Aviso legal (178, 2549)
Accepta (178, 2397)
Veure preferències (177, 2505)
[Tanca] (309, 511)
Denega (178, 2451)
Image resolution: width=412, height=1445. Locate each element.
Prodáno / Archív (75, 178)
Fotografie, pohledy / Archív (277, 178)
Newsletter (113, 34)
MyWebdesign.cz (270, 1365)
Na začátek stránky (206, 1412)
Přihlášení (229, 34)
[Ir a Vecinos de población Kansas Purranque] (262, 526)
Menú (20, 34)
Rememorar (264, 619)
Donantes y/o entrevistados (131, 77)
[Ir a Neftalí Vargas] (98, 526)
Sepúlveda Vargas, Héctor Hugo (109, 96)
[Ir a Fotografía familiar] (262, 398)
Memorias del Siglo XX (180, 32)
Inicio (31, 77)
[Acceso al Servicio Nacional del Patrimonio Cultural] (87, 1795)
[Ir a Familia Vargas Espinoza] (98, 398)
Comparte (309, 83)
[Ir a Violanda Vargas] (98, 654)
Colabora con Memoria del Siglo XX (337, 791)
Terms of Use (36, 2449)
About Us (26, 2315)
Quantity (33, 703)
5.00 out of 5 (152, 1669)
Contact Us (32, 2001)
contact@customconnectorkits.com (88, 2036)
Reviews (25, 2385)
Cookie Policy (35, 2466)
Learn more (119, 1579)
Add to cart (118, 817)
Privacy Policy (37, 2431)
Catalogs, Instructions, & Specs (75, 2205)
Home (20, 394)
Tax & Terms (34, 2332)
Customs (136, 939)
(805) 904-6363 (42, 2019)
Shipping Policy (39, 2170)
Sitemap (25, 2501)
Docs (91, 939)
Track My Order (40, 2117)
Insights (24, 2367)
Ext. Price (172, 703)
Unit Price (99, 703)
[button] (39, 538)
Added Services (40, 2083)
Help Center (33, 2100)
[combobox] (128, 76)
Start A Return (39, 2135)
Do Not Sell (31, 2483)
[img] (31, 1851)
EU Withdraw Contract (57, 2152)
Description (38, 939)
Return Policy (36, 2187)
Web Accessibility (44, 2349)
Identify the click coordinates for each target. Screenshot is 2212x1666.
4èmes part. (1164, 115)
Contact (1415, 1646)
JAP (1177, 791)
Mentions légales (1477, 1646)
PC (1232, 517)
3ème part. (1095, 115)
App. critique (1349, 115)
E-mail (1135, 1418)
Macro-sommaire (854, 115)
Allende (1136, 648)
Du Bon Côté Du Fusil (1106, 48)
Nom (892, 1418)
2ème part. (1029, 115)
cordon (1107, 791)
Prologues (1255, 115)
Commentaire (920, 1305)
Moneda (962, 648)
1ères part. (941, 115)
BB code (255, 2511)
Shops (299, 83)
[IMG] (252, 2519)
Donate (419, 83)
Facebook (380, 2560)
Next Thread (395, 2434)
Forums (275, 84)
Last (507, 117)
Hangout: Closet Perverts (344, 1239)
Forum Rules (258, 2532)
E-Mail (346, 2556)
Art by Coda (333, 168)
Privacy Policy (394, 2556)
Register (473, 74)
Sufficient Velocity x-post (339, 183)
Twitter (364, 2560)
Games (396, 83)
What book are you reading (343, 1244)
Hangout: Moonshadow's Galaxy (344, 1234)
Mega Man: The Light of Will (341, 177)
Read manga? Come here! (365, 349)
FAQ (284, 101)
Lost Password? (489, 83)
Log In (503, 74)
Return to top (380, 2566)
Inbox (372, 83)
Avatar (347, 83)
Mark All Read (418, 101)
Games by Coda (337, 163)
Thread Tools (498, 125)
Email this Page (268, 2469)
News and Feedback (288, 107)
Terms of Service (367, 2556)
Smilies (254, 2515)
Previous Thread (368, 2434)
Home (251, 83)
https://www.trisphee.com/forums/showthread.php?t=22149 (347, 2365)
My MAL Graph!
------------------------------------------------
→ **AIM OF THE EXERCISE**
In the listing above, find the line with "[Tanca] (309, 511)" and the line with "2ème part. (1029, 115)", then print exactly those lines and every line between them.

→ **ANSWER BOX**
[Tanca] (309, 511)
Denega (178, 2451)
Image resolution: width=412, height=1445. Locate each element.
Prodáno / Archív (75, 178)
Fotografie, pohledy / Archív (277, 178)
Newsletter (113, 34)
MyWebdesign.cz (270, 1365)
Na začátek stránky (206, 1412)
Přihlášení (229, 34)
[Ir a Vecinos de población Kansas Purranque] (262, 526)
Menú (20, 34)
Rememorar (264, 619)
Donantes y/o entrevistados (131, 77)
[Ir a Neftalí Vargas] (98, 526)
Sepúlveda Vargas, Héctor Hugo (109, 96)
[Ir a Fotografía familiar] (262, 398)
Memorias del Siglo XX (180, 32)
Inicio (31, 77)
[Acceso al Servicio Nacional del Patrimonio Cultural] (87, 1795)
[Ir a Familia Vargas Espinoza] (98, 398)
Comparte (309, 83)
[Ir a Violanda Vargas] (98, 654)
Colabora con Memoria del Siglo XX (337, 791)
Terms of Use (36, 2449)
About Us (26, 2315)
Quantity (33, 703)
5.00 out of 5 (152, 1669)
Contact Us (32, 2001)
contact@customconnectorkits.com (88, 2036)
Reviews (25, 2385)
Cookie Policy (35, 2466)
Learn more (119, 1579)
Add to cart (118, 817)
Privacy Policy (37, 2431)
Catalogs, Instructions, & Specs (75, 2205)
Home (20, 394)
Tax & Terms (34, 2332)
Customs (136, 939)
(805) 904-6363 (42, 2019)
Shipping Policy (39, 2170)
Sitemap (25, 2501)
Docs (91, 939)
Track My Order (40, 2117)
Insights (24, 2367)
Ext. Price (172, 703)
Unit Price (99, 703)
[button] (39, 538)
Added Services (40, 2083)
Help Center (33, 2100)
[combobox] (128, 76)
Start A Return (39, 2135)
Do Not Sell (31, 2483)
[img] (31, 1851)
EU Withdraw Contract (57, 2152)
Description (38, 939)
Return Policy (36, 2187)
Web Accessibility (44, 2349)
Identify the click coordinates for each target. Screenshot is 2212x1666.
4èmes part. (1164, 115)
Contact (1415, 1646)
JAP (1177, 791)
Mentions légales (1477, 1646)
PC (1232, 517)
3ème part. (1095, 115)
App. critique (1349, 115)
E-mail (1135, 1418)
Macro-sommaire (854, 115)
Allende (1136, 648)
Du Bon Côté Du Fusil (1106, 48)
Nom (892, 1418)
2ème part. (1029, 115)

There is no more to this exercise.